Reporting Issues¶ ↑
Reporting security issues¶ ↑
If you’ve found a security vulnerability, please follow these instructions.
Reporting bugs¶ ↑
If you’ve encountered a bug in Ruby, please report it to the Redmine issue tracker available at bugs.ruby-lang.org, by following these steps:
Check if anyone has already reported your issue by searching the Redmine issue tracker.
If you haven’t already, sign up for an account on the Redmine issue tracker.
If you can’t find a ticket addressing your issue, please create a new issue. You will need to fill in the subject, description and Ruby version.
Ensure the issue exists on Ruby master by trying to replicate your bug on the head of master (see "making changes to Ruby").
Write a concise subject and briefly describe your problem in the description section. If your issue affects a released version of Ruby, please say so.
Fill in the Ruby version you're using when experiencing this issue (the output of running
Attach any logs or reproducible programs to provide additional information. Any scripts should be as small as possible.
If the ticket doesn’t have any replies after 10 days, you can send a reminder.
Please reply to feedback requests. If a bug report doesn't get any feedback, it'll eventually get rejected.
Reporting website issues¶ ↑
If you’re having an issue with the bug tracker or the mailing list, you can contact the webmaster, Hiroshi SHIBATA (firstname.lastname@example.org).
You can report issues with ruby-lang.org on the repo's issue tracker.
Requesting features¶ ↑
If there’s a new feature that you want to see added to Ruby, you will need to write a proposal on the Redmine issue tracker. When you open the issue, select
Feature in the Tracker dropdown.

## ENTRIES
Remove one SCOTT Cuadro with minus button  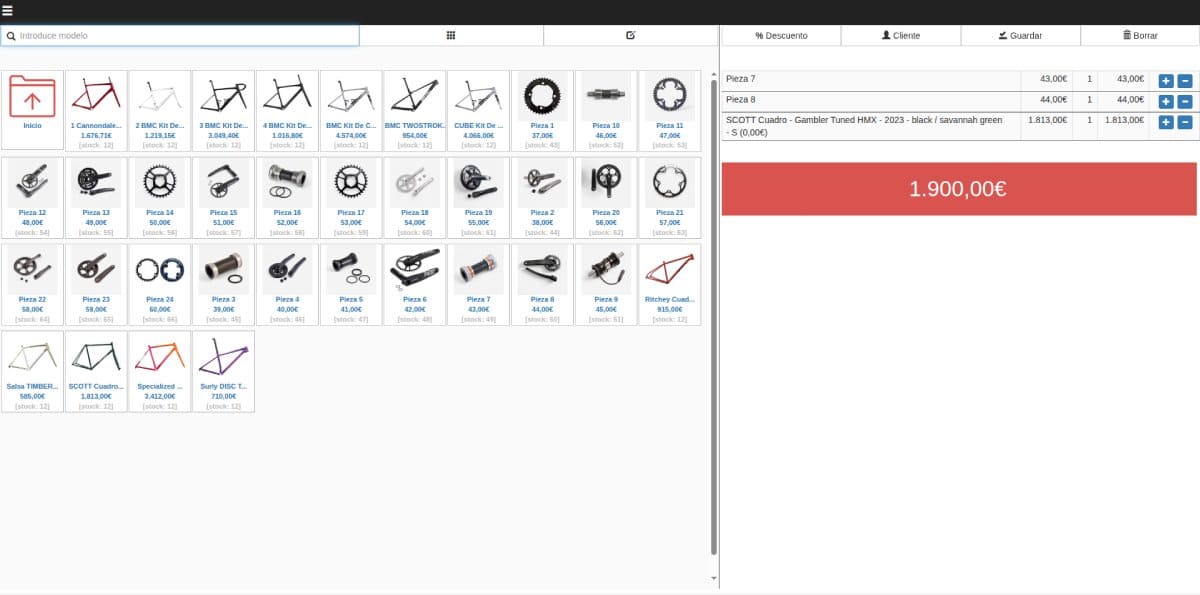coord(1184,122)
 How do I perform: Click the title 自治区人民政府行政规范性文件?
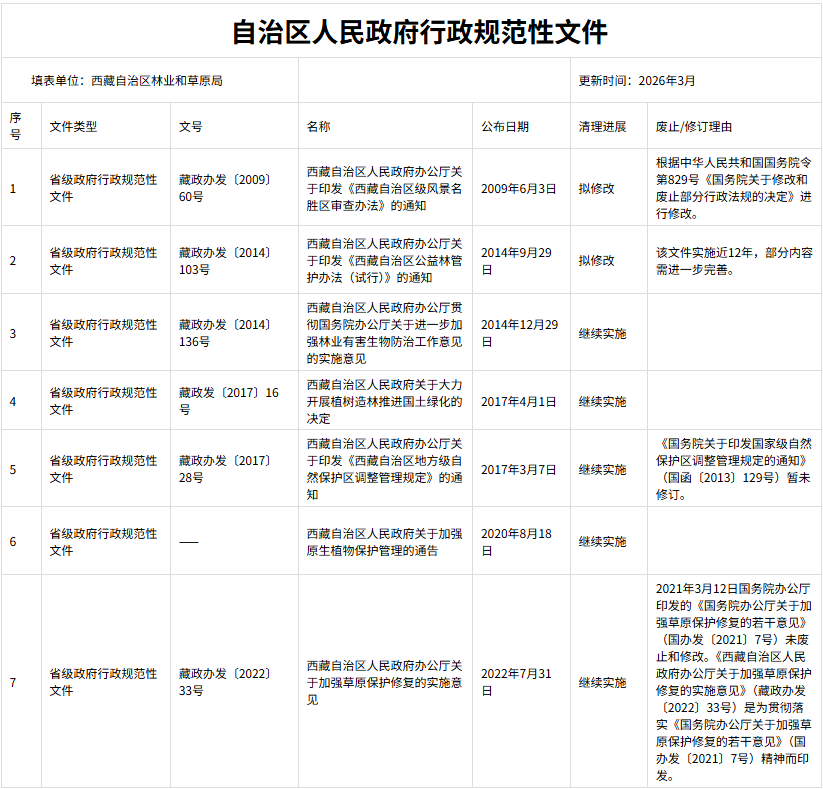pyautogui.click(x=419, y=32)
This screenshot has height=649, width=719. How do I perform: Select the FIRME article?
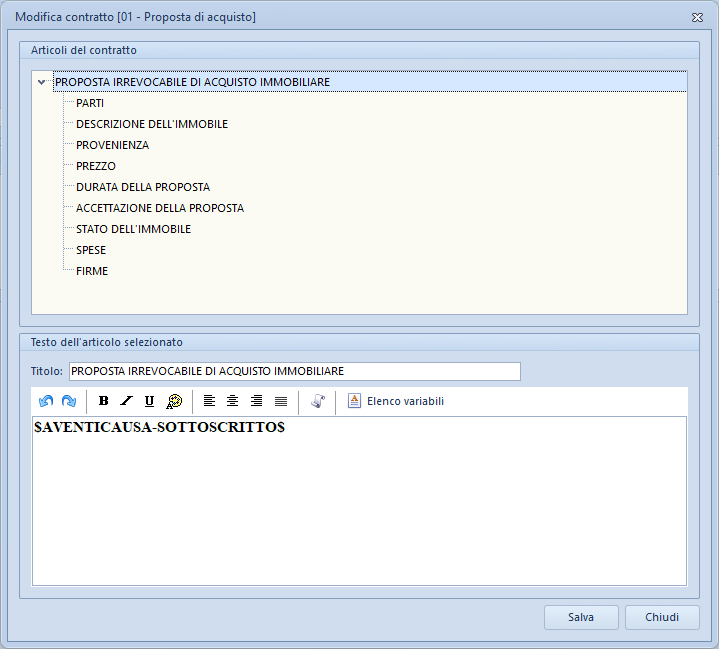pyautogui.click(x=92, y=271)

## TASK OBJECTIVE
Output the part of the Ruby issue-reporting guide word for word, beginning at "Write a concise" and stopping after "send a reminder.".

## WRITTEN SOLUTION
Write a concise subject and briefly describe your problem in the description section. If your issue affects a released version of Ruby, please say so.
Fill in the Ruby version you're using when experiencing this issue (the output of running
Attach any logs or reproducible programs to provide additional information. Any scripts should be as small as possible.
If the ticket doesn’t have any replies after 10 days, you can send a reminder.